As I pointed out above, this suggestion is broken because a FOLL_GET
&& !guarded_by_mmu_notifier request (e.g. kvm_vcpu_map) for a
non-refcounted page will result in the refcount eventually being
corrupted.

What do you think of this implementation? If it makes sense, I can
send out an updated patch series.

/*
* If FOLL_GET is set, then the caller wants us to take a reference to
* keep the pfn alive. If FOLL_GET isn't set, then __kvm_follow_pfn
* guarantees that guarded_by_mmu_notifier is set, so there aren't any
* use-after-free concerns.
*/
page = kvm_pfn_to_refcounted_page(pfn);
if (page) {
if (get_page_unless_zero(page)) {
WARN_ON_ONCE(kvm_follow_refcounted_pfn(foll, page) != pfn);
} else if (foll->flags & FOLL_GET) {
/*
* Certain IO or PFNMAP mappings can be backed with
* valid struct pages but be allocated without
* refcounting e.g., tail pages of non-compound higher
* order allocations.

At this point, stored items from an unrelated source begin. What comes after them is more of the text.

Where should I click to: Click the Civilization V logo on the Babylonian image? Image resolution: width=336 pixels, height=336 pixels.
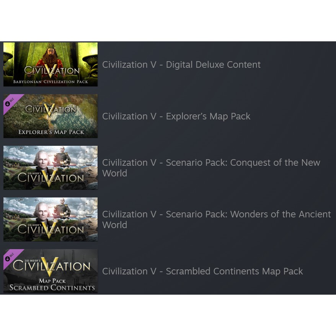tap(52, 71)
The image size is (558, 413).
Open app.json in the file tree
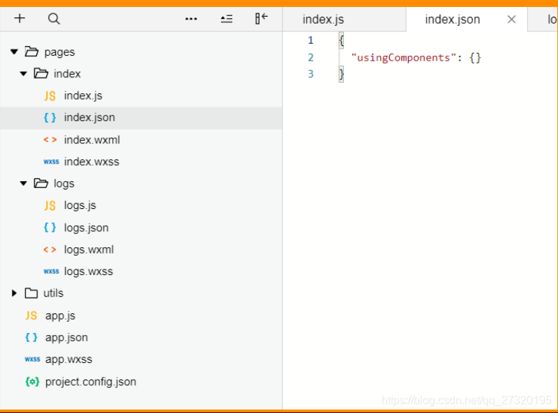point(66,337)
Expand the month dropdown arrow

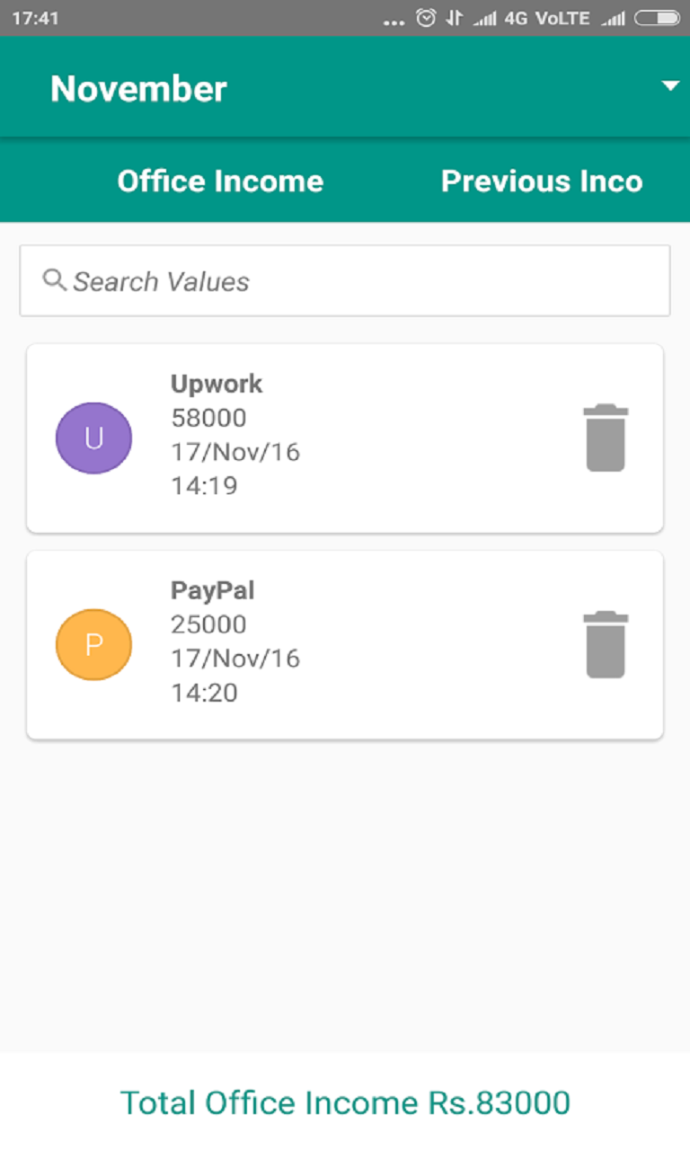670,86
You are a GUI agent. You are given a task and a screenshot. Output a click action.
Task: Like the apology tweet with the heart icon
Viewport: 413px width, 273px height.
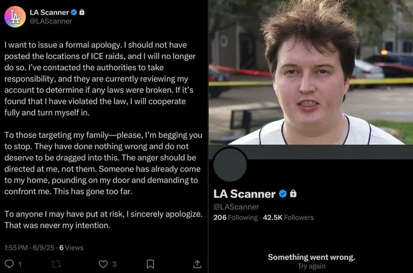[103, 263]
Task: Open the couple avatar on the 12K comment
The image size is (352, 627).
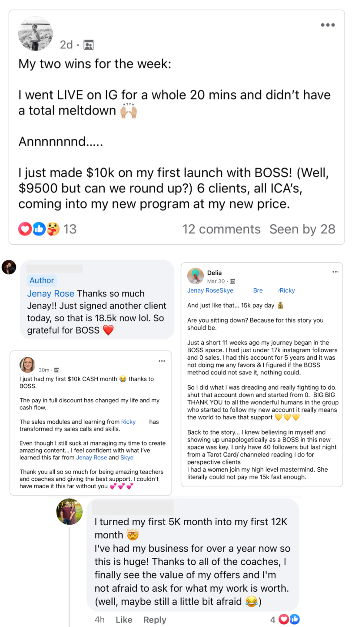Action: tap(70, 512)
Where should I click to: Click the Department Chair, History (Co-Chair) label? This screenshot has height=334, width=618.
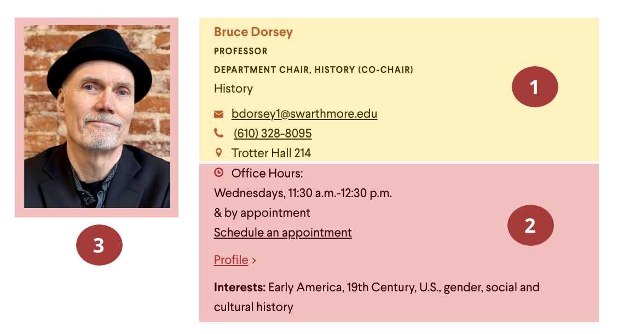[313, 70]
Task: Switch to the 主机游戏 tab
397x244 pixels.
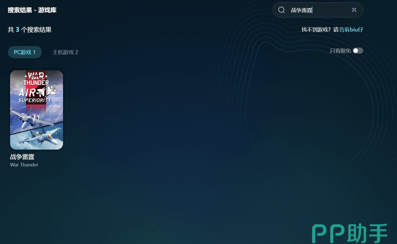Action: [x=65, y=52]
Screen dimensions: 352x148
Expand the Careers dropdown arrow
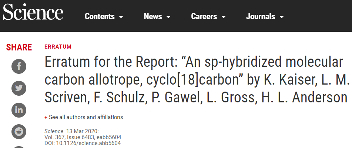click(223, 17)
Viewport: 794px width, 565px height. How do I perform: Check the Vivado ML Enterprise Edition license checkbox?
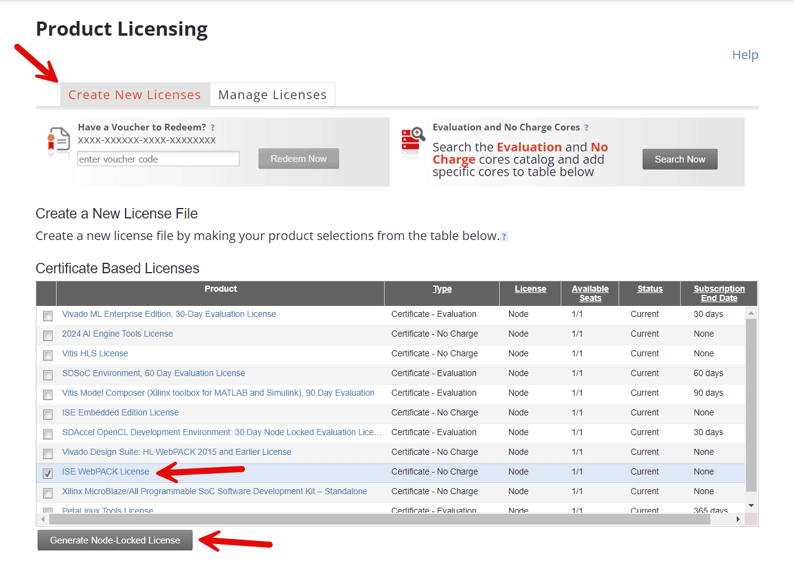(47, 316)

The caller asked for a ref, but
* we can't take one, since releasing such a ref would
* free the page.
*/
r = -EFAULT;
}
} else if (foll->flags & FOLL_GET) {
/*
* When there's no struct page to refcount and no MMU notifier,
* then KVM can't be guarantee to avoid use-after-free. However,
* there are valid reasons to set up such mappings. If userspace
* is trusted and willing to forego kernel safety guarantees,
* allow this check to be bypassed.
*/
if (foll->guarded_by_mmu_notifier && !allow_unsafe_mappings)
r = -EFAULT;
}

-David